Exercise objective » Please repeat the lines below, exactly and only, from the one that holds "Toggle the axi4_0" through the one that holds "You are a computer-use agent. The width".

The data »

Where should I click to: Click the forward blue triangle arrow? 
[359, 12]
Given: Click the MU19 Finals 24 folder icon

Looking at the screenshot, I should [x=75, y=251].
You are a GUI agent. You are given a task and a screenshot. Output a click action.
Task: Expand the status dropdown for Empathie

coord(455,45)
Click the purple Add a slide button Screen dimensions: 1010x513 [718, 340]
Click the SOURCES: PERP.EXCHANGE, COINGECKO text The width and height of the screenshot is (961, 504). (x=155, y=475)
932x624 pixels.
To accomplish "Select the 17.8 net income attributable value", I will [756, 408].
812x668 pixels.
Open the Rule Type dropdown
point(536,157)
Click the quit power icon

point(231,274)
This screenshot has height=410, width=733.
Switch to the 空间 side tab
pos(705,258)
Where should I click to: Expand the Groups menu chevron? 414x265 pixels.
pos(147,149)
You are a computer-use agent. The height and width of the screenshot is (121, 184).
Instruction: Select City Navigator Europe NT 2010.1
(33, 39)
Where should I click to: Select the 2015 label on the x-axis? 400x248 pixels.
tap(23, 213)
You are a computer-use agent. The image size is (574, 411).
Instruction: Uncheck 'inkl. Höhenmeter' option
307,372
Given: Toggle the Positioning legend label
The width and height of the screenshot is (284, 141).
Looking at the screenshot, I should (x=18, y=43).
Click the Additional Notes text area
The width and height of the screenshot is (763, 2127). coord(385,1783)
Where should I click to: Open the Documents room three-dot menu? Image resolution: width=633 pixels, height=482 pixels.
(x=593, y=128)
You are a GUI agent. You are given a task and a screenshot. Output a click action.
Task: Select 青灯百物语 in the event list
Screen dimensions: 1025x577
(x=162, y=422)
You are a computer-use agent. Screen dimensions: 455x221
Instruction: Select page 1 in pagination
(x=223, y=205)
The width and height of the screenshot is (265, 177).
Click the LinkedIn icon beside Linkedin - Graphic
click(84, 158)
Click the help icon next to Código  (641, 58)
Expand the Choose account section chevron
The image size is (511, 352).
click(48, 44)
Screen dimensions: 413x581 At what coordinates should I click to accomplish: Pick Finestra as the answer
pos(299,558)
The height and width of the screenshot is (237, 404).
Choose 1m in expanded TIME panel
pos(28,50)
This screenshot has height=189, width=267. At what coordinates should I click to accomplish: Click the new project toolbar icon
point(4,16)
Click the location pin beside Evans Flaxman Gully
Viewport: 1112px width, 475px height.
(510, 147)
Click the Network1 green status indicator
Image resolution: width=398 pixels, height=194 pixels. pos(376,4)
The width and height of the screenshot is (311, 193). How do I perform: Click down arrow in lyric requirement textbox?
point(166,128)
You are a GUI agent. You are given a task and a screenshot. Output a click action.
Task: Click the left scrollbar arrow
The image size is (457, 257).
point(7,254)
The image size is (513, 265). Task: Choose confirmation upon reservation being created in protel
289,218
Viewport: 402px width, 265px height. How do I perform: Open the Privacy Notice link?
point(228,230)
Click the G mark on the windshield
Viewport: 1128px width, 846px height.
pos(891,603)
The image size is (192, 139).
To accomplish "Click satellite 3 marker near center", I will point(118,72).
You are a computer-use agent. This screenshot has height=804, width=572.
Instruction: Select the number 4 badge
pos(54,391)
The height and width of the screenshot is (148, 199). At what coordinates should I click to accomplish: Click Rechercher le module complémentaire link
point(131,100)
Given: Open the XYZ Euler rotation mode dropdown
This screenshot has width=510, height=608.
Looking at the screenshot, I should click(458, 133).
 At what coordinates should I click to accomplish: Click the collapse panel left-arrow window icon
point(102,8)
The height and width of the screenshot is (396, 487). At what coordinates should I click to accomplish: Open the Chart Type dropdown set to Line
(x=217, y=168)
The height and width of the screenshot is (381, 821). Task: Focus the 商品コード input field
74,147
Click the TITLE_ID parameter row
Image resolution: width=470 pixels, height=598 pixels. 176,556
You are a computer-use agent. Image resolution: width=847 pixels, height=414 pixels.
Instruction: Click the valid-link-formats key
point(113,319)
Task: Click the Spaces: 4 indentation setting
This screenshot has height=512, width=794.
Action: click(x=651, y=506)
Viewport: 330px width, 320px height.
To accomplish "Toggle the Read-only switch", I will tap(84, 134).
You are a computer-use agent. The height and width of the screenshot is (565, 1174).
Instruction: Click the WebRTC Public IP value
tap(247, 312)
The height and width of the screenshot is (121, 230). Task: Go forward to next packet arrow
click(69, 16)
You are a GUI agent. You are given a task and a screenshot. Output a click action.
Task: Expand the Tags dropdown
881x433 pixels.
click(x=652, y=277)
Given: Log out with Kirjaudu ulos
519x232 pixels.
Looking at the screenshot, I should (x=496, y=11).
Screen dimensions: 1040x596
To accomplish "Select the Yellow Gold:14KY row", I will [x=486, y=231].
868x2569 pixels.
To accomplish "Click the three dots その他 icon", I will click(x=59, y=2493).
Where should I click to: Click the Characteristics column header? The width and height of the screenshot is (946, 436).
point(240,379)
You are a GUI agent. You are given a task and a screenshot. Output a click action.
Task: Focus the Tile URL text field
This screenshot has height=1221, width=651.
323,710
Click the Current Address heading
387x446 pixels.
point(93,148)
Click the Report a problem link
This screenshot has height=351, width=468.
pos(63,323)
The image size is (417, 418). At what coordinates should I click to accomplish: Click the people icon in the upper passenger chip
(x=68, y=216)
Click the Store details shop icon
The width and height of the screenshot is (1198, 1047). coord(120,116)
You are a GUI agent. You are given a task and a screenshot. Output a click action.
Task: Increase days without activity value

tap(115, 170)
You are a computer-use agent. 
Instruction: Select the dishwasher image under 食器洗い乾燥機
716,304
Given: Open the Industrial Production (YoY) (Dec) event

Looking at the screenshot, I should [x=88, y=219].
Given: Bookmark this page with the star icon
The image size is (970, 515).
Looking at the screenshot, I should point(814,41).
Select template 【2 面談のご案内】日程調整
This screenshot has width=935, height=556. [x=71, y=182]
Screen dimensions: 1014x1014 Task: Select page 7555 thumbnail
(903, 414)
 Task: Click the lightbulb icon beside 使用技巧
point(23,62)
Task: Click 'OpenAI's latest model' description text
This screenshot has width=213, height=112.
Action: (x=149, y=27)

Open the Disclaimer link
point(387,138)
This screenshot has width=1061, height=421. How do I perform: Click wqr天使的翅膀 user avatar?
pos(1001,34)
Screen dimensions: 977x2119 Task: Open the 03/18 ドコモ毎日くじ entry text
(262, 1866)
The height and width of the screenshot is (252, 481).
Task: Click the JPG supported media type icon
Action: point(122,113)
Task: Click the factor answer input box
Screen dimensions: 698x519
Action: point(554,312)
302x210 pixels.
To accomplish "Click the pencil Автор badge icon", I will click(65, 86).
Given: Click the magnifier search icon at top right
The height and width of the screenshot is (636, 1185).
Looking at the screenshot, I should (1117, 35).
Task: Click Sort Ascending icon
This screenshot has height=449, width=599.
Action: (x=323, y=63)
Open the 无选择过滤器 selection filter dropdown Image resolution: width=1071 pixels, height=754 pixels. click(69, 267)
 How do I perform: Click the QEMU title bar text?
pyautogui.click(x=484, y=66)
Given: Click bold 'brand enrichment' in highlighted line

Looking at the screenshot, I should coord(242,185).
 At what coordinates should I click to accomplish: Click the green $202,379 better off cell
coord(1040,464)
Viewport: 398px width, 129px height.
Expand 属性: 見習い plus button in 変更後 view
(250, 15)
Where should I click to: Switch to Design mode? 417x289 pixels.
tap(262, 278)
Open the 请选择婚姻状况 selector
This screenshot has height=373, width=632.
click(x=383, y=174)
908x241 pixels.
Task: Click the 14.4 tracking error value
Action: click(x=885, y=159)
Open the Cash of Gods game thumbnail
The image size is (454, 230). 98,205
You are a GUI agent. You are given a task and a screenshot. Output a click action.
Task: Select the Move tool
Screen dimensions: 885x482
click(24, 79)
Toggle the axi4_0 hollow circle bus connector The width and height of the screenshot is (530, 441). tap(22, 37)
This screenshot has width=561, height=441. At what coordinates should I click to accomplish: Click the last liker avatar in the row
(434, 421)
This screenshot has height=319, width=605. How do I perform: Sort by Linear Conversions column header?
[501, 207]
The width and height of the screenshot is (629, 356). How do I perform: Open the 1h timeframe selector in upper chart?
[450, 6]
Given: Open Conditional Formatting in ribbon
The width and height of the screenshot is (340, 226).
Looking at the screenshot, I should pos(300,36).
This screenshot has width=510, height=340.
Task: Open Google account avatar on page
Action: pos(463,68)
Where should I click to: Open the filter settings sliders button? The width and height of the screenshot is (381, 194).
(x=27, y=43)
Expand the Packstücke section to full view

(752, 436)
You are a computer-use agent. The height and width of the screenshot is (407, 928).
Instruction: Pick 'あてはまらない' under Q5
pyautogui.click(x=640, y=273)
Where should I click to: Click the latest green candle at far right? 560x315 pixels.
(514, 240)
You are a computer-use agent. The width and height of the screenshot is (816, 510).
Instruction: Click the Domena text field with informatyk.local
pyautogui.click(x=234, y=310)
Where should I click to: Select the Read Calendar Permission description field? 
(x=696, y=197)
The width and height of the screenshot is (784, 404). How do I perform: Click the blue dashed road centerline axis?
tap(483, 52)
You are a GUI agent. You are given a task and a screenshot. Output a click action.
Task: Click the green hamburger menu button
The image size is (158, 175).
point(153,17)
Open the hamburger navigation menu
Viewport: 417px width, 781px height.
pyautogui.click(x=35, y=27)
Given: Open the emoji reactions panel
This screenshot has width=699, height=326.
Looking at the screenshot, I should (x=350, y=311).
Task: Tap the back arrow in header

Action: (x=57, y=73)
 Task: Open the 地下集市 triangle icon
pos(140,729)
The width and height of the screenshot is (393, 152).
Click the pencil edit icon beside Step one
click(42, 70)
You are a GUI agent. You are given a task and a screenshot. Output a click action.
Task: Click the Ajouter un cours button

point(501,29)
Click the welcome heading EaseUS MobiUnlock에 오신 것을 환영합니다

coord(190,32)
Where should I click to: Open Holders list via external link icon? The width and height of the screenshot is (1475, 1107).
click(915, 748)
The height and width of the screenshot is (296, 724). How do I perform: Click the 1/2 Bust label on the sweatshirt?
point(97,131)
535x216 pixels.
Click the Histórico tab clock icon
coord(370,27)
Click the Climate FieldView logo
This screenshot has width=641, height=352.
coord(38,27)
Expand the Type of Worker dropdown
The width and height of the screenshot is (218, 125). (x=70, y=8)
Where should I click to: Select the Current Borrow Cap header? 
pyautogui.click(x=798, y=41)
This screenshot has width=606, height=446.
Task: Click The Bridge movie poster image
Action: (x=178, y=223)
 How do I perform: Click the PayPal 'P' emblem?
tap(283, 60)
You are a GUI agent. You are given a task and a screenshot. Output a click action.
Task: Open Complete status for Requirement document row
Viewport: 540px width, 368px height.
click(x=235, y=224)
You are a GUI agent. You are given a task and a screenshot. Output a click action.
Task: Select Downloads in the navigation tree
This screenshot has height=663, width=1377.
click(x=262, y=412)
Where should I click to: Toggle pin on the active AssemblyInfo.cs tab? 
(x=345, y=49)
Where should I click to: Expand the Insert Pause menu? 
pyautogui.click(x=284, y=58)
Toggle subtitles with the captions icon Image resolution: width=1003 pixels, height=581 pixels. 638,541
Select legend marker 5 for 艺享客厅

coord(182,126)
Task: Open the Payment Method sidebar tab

Output below »
Toggle the axi4_0 hollow circle bus connector The width and height of the screenshot is (530, 441). tap(22, 37)
This screenshot has width=561, height=441. At what coordinates should I click to accomplish: Click the last liker avatar in the row
(434, 421)
This screenshot has height=319, width=605. How do I perform: Sort by Linear Conversions column header?
[501, 207]
The width and height of the screenshot is (629, 356). How do I perform: Open the 1h timeframe selector in upper chart?
[450, 6]
Given: Open Conditional Formatting in ribbon
The width and height of the screenshot is (340, 226).
Looking at the screenshot, I should pos(300,36).
This screenshot has width=510, height=340.
Task: Open Google account avatar on page
Action: pos(463,68)
Where should I click to: Open the filter settings sliders button? The width and height of the screenshot is (381, 194).
(x=27, y=43)
Expand the Packstücke section to full view

(752, 436)
You are a computer-use agent. The height and width of the screenshot is (407, 928).
Instruction: Pick 'あてはまらない' under Q5
pyautogui.click(x=640, y=273)
Where should I click to: Click the latest green candle at far right? 560x315 pixels.
(514, 240)
You are a computer-use agent. The width and height of the screenshot is (816, 510).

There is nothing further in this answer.